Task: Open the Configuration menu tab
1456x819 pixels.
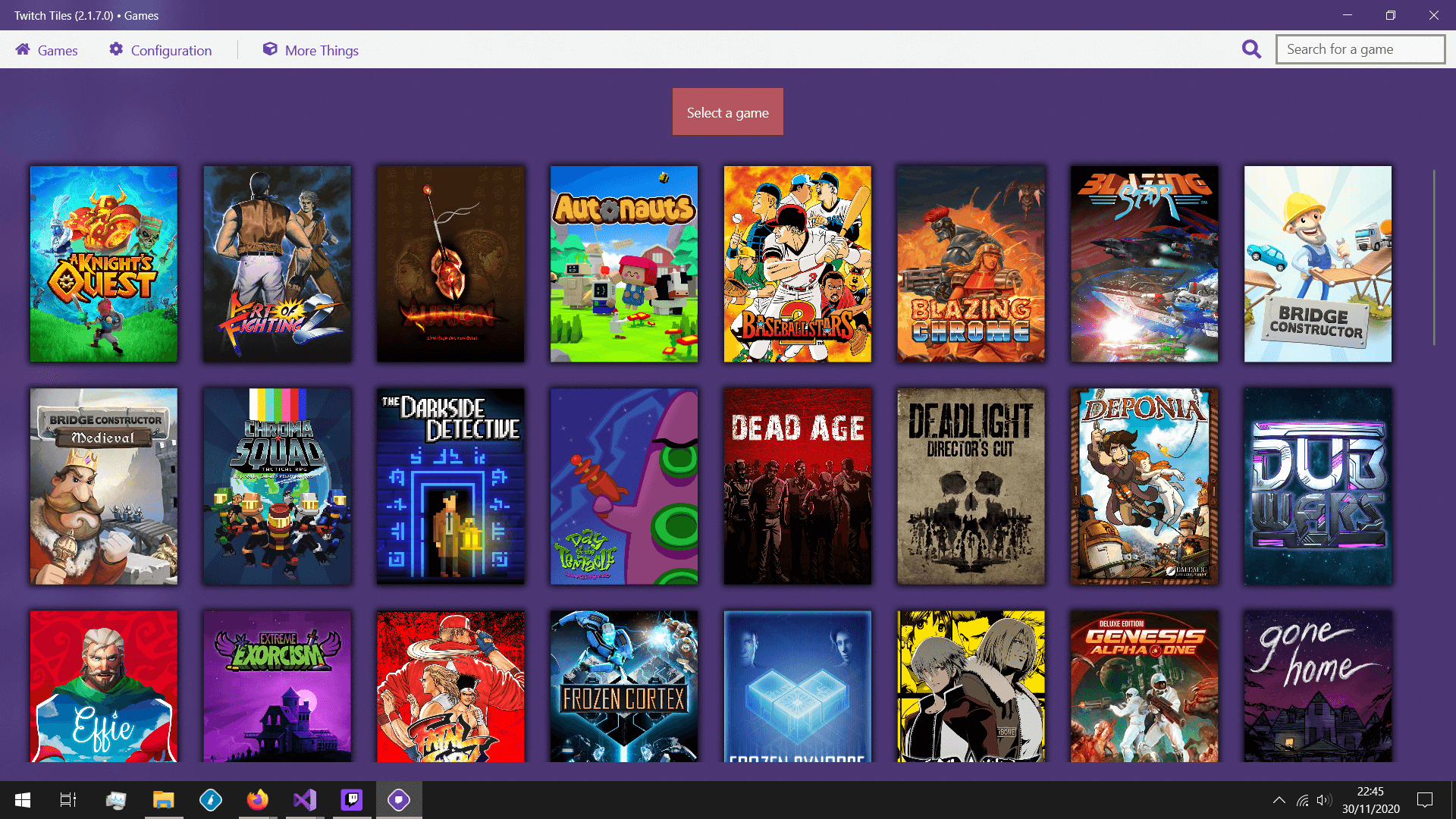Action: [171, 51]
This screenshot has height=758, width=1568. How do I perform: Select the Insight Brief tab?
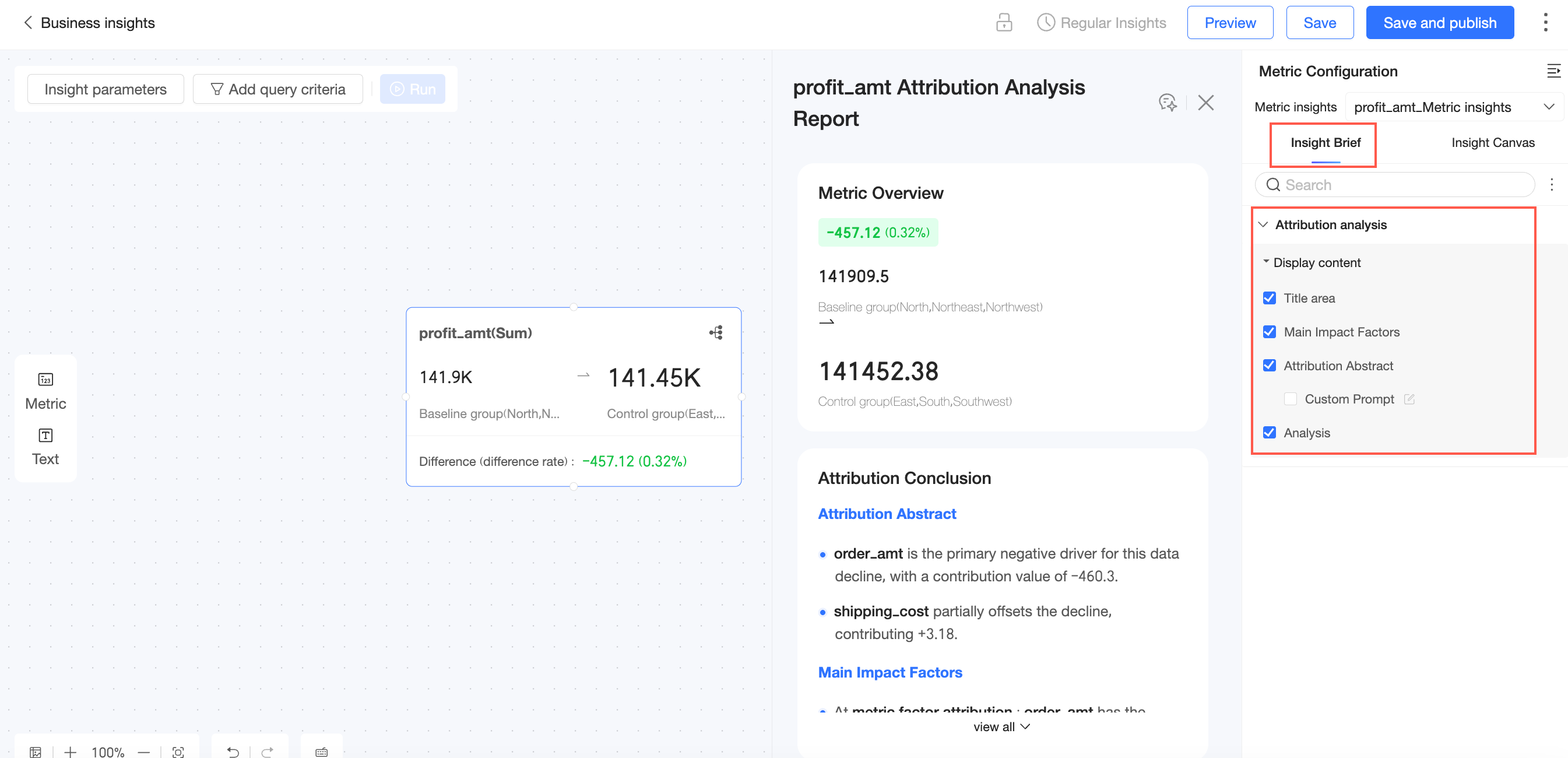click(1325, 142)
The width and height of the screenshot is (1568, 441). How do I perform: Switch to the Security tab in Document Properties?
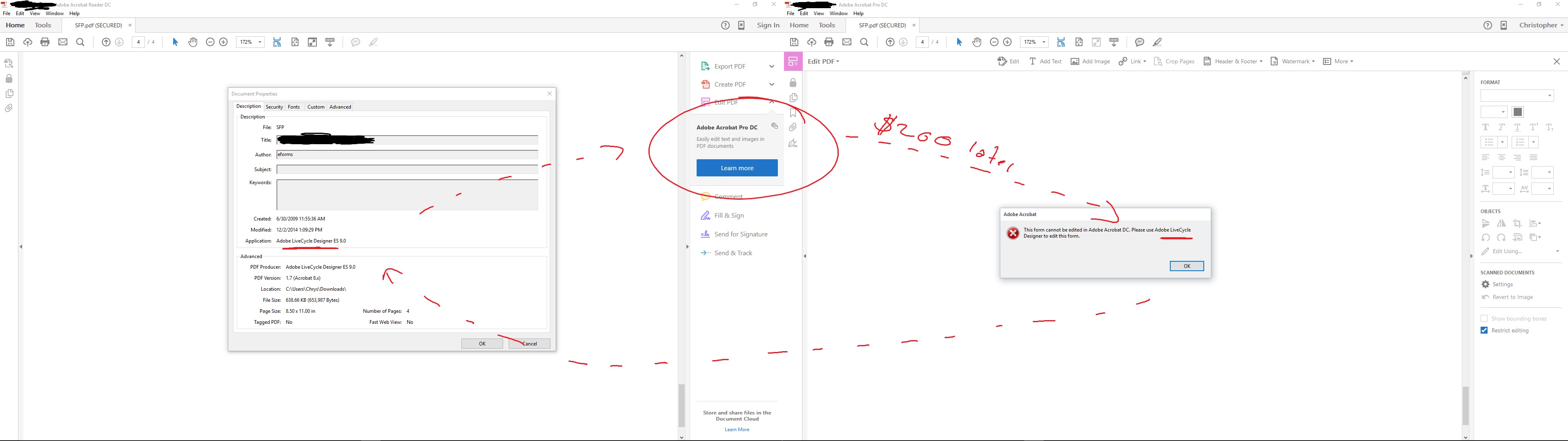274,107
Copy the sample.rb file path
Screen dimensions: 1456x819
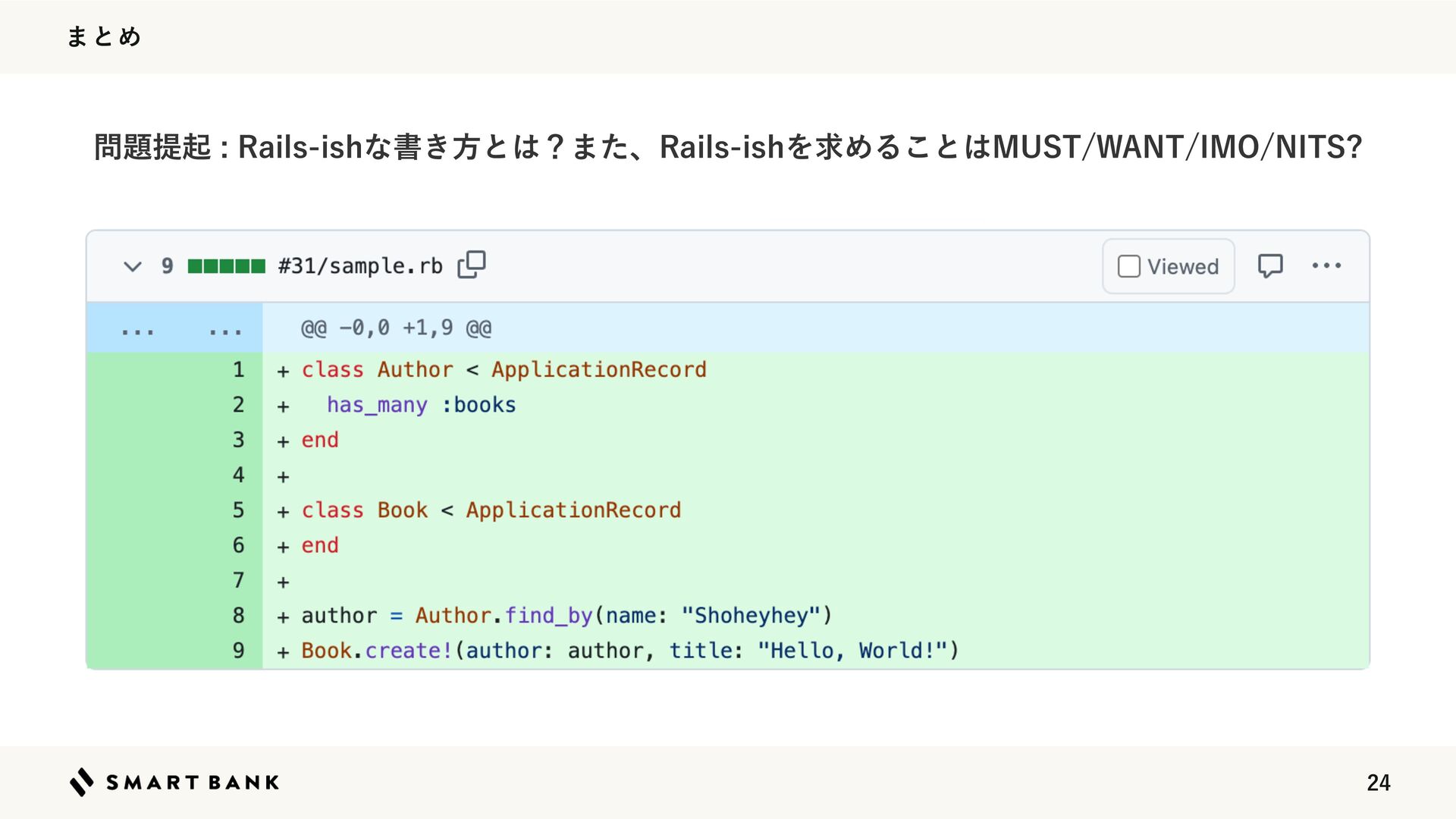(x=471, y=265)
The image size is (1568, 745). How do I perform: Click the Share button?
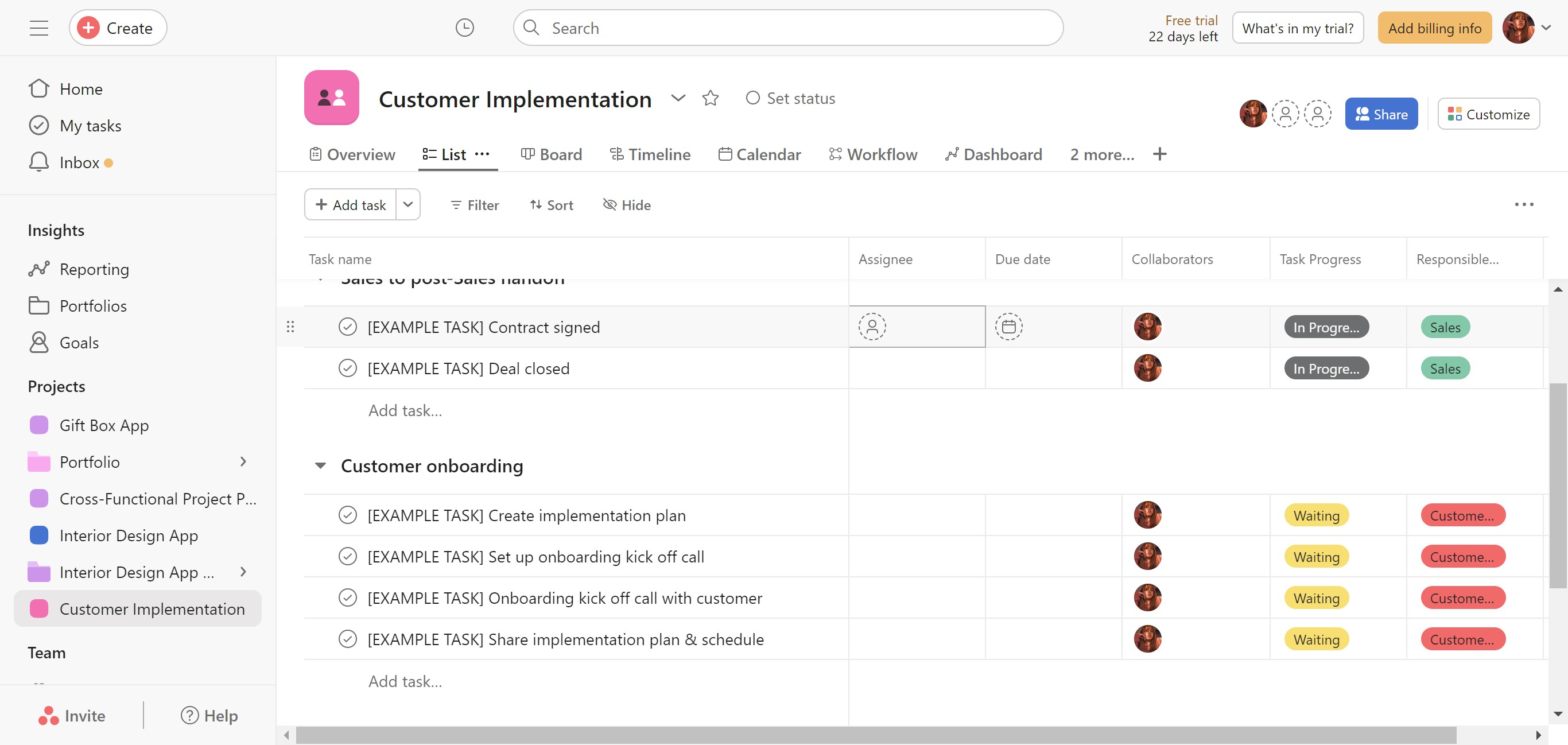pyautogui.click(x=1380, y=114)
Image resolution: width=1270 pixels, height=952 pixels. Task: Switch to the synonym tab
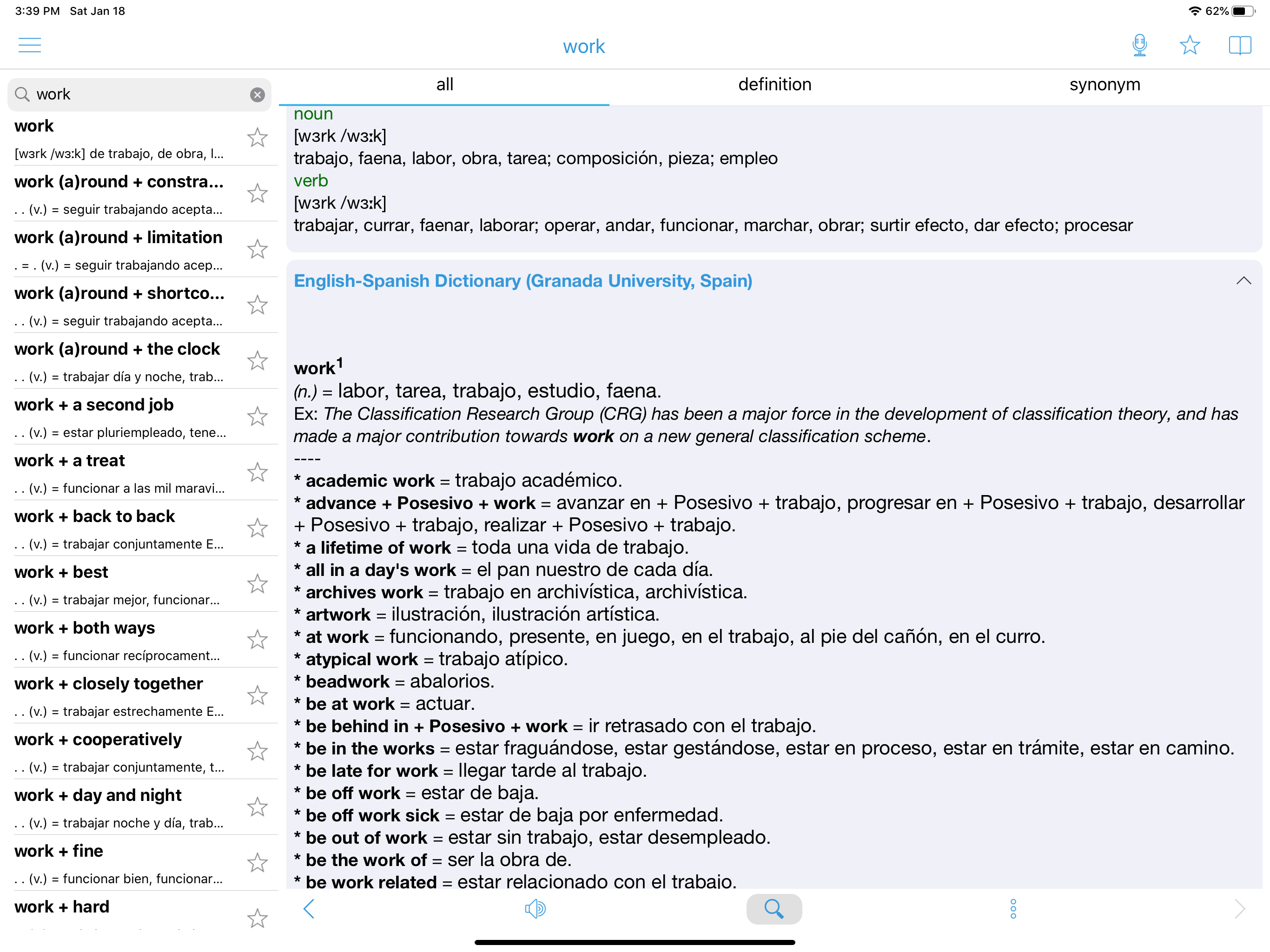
◆ ◆ ◆ ◆
**WORK REQUIRED:** Only the lines from the one with "Copy the sample.rb file path" through the end of the data, both ends included, should be written out exactly, and no pictures should appear.

**ANSWER FOR THIS EXERCISE:**
Copy the sample.rb file path
Screen dimensions: 1456x819
(x=471, y=265)
The image size is (1568, 745). How do I perform: Click the Share button?
pyautogui.click(x=1380, y=114)
Image resolution: width=1270 pixels, height=952 pixels. Task: Switch to the synonym tab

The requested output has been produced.